Il résulte de ce texte, tel qu’interprété par le Conseil constitutionnel dans sa décision n° 2010-8 QPC du 18 juin 2010, qu’en cas de faute inexcusable, la victime d’un accident du travail ou d’une maladie professionnelle peut demander à l’employeur, devant la juridiction de sécurité sociale, la réparation d’autres chefs de préjudice que ceux énumérés par le texte précité, à la condition que ces préjudices ne soient pas déjà couverts par le livre IV du code de la sécurité sociale.

Il en résulte que c’est à l’aune de ces principes que la réparation des préjudices de la victime doit s’opérer.

L’employeur soutient qu’il n’est pas justifié d’un préjudice d’agrément et demande de réduire à de plus justes proportions les autres chefs de préjudice.

Pour ce qui concerne la réparation des souffrances physiques et morales et du préjudice esthétique, les sommes telles que fixées par le premier juge apparaissent de nature à réparer ces préjudices et il n’est pas produit de pièces ou d’éléments nouveaux de nature à remettre en cause cette appréciation.

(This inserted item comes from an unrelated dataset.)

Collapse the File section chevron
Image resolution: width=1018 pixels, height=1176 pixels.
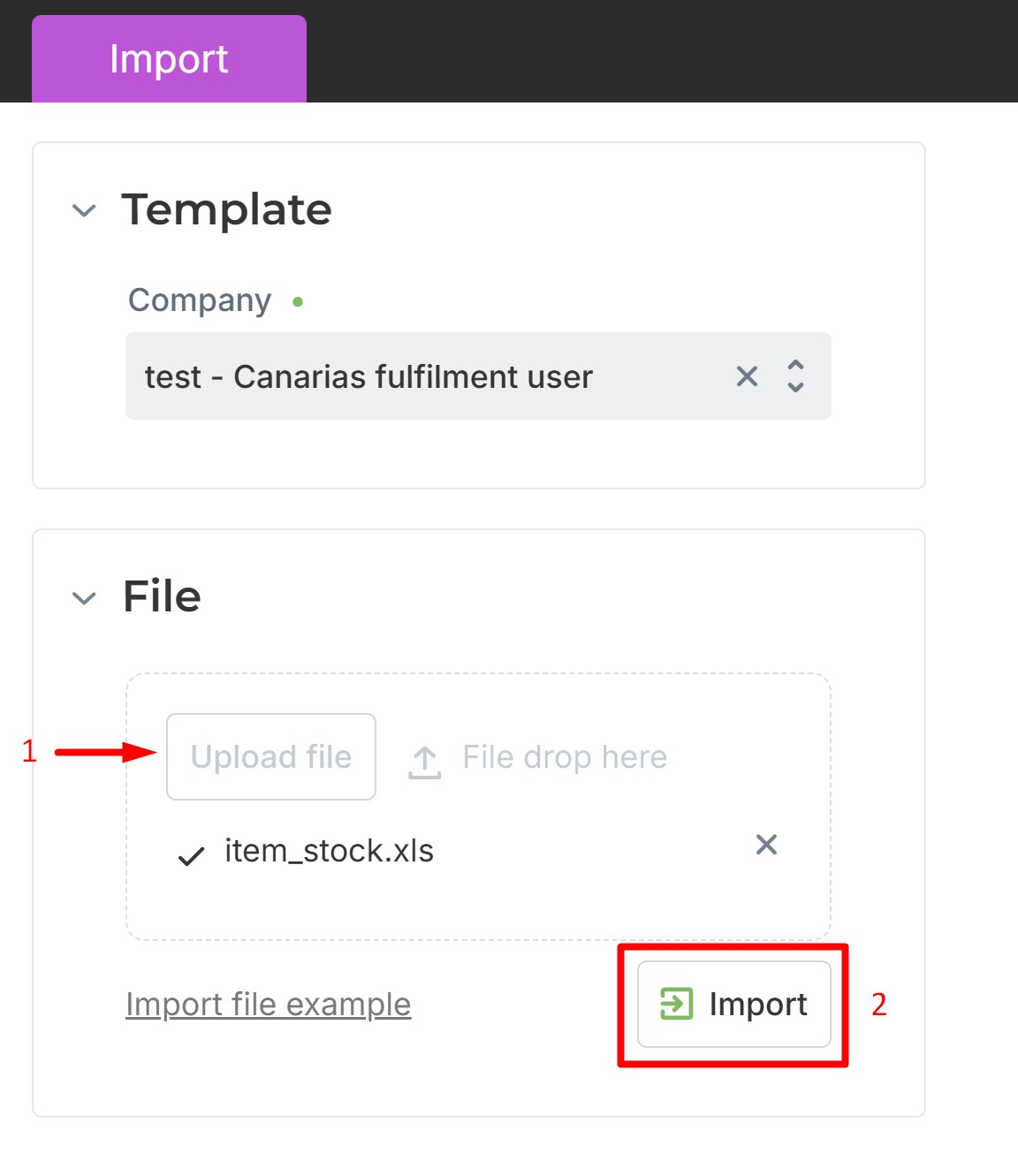pos(84,598)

Il conviendra de confirmer le jugement entrepris de ce chef.

Par ailleurs, la réparation du préjudice d’agrément aux termes des dispositions de l’article L.452-3 du code de la sécurité sociale, vise à l’indemnisation du préjudice lié à l’impossibilité pour la victime de pratiquer régulièrement une activité spécifique sportive ou de loisirs à laquelle elle se livrait antérieurement à la maladie professionnelle.

A cet égard, la simple allégation d’une dyspnée d’effort empêchant la victime de ne plus se livrer à ses activités sportives ne saurait suffire à caractériser l’existence d’un tel préjudice, en sorte qu’il convient de rejeter la demande à ce titre.

4/ Sur les mesures accessoires :

La demande du FIVA tendant à voir dire qu’en cas de décès de M. [E] résultant des conséquences de sa maladie professionnelle due à l’amiante, le principe de la majoration de rente restera acquis pour le calcul de la rente de conjoint survivant, ne fait l’objet d’aucune contestation, en sorte qu’il convient d’y faire droit.

L’employeur qui succombe sera condamné aux dépens ainsi qu’au paiement d’une somme de 1 200 euros au titre de l’article 700 du code de procédure civile au profit du FIVA.

PAR CES MOTIFS,

La Cour, chambre sociale, statuant contradictoirement par mise à disposition de l’arrêt au greffe de la cour, après débats en audience publique et après en avoir délibéré,

Confirme le jugement du pôle social du tribunal judiciaire de Nancy du 26 juillet 2022, sauf en ce qu’il a fixé lea réparation du préjudice d’agrément à la somme de 14 100 euros;

Statuant à nouveau et dans cette limite,

Rejette la demande au titre du préjudice d’agrément,

Y ajoutant,

Dit qu’en cas de décès de M. [E] résultant des conséquences de sa maladie professionnelle due à l’amiante, le principe de la majoration de rente restera acquis pour le calcul de la rente de conjoint survivant’;

Condamne la société [7] au Fonds d’indemnisation des victimes de l’amiante la somme de 1 200 euros (mille deux cents euros) au titre de l’article 700 du code de procédure civile’;

Condamne la société [7] aux dépens.

Ainsi prononcé par mise à disposition de l’arrêt au greffe de la cour, les parties en ayant été préalablement avisées dans les conditions prévues au deuxième alinéa de l’article 450 du code de procédure civile.

Et signé par monsieur Guerric HENON, président de chambre et par madame Clara TRICHOT-BURTÉ, greffier.